The combination of these two changes means that when you send a rich text memo to an external email address, the conversion to MIME, including the generation of text/plain and text/HTML alternatives is handled at the server, not the Notes client.
Domino 6 does a much better job than 5 making MIME server side this way and the resulting text/HTML MIME part will preserve font attributes and in-line images.
Using Trend ScanMail Disclaimers
Hacking mail.box
Now, when a user sends email to an Internet destination, the email will arrive at the outbound server as Notes CD. Either ScanMail for Lotus Notes will add the disclaimer text to the end of the CD message or the disclaimer in the mail.box Memo form will be merged with it depending on which technique you implemented, and finally CD to MIME conversion will create both text/plain and text/HTML alternatives of the entire message including disclaimer.
The one drawback of this approach is that the disclaimer will be applied to all messages passing through the server in question, regardless of whether they are intended for Internet or local recipients.
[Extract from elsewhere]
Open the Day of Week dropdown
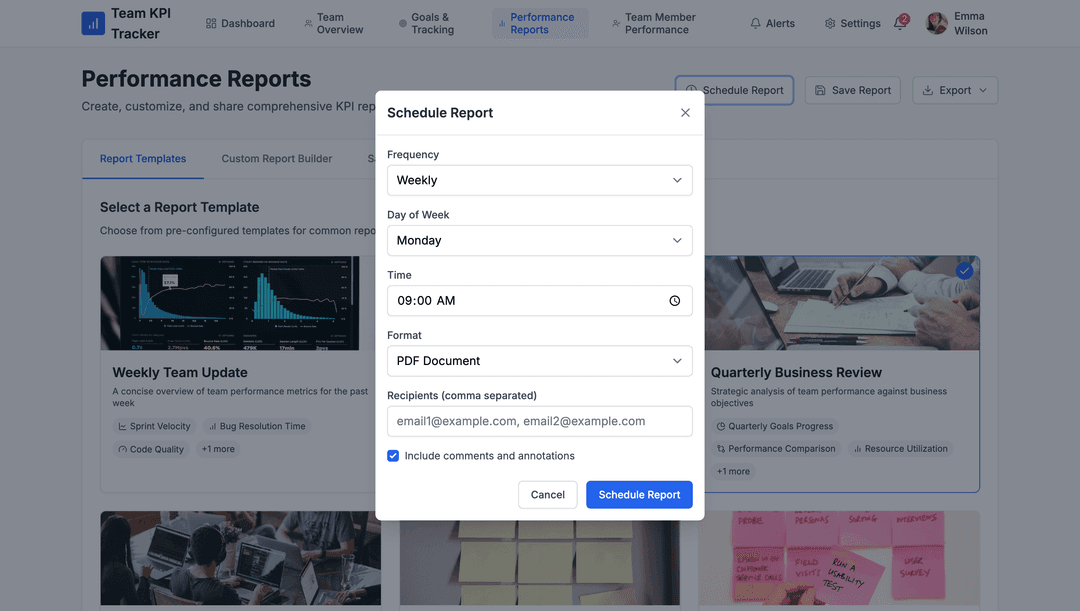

However if the outbound server is dedicated to Internet mail, then there may well be no local users on that machine and so this may not prove to be a problem.
But I still don't really see a need for disclaimers anyway...
Category: Domino: Administration
Technorati: Domino: Administration
1. Mike Hayman22/09/2004 17:28:16
Homepage: http://www.bpms.co.uk
Thanks for this Chris.
I've implemented it and it worked a dream. Took me less than 15 minutes. I modified the forms in mail.box (memo, reply and ReplyWithHistory).
Mike
2. Oswald Oogink18/10/2004 20:19:03
Homepage: http://www.oswaldoogink.nl
Hey folks,
This is *not* the best way to add any type of text/html to e-mail messages. Go to the Sandbox at notes.net and Search for disclaimer. Go to the footer thingy. Then click on the lowest link on that page. A forum user pointed us un the up-right direction. *that* seems to be the best way of all ways.
Regards,
Oswald
3. Chris Linfoot19/10/2004 08:51:40
I never said it was the best way to add a disclaimer. It just works.
Advantages of the Sandbox way - it does distniguish between Internet mails and internal mails - it appears to add a disclaimer only once.
Advantages of the way documented above - involves a change to the mail.box template only, not the users' mail template; this is potentially easier to clean up as and when ND7 native disclaimer support is rolled out.
Advantages of my preferred disclaimer (none) - too numerous to mention in detail here but see my earlier piece.
http://chris-linfoot.net/plinks/CWLT-5W5C39
4. Roel11/05/2005 00:20:30
When you say 'add the disclaimer after the Body field'. Do you mean add a new field? or something else?
Thanks
Roel
5. Chris Linfoot11/05/2005 08:24:56
You could make it a field if you want but it would have to be computed and contain as a string the full disclaimer text.
No, I meant what I wrote - add the disclaimer text itself to the memo form.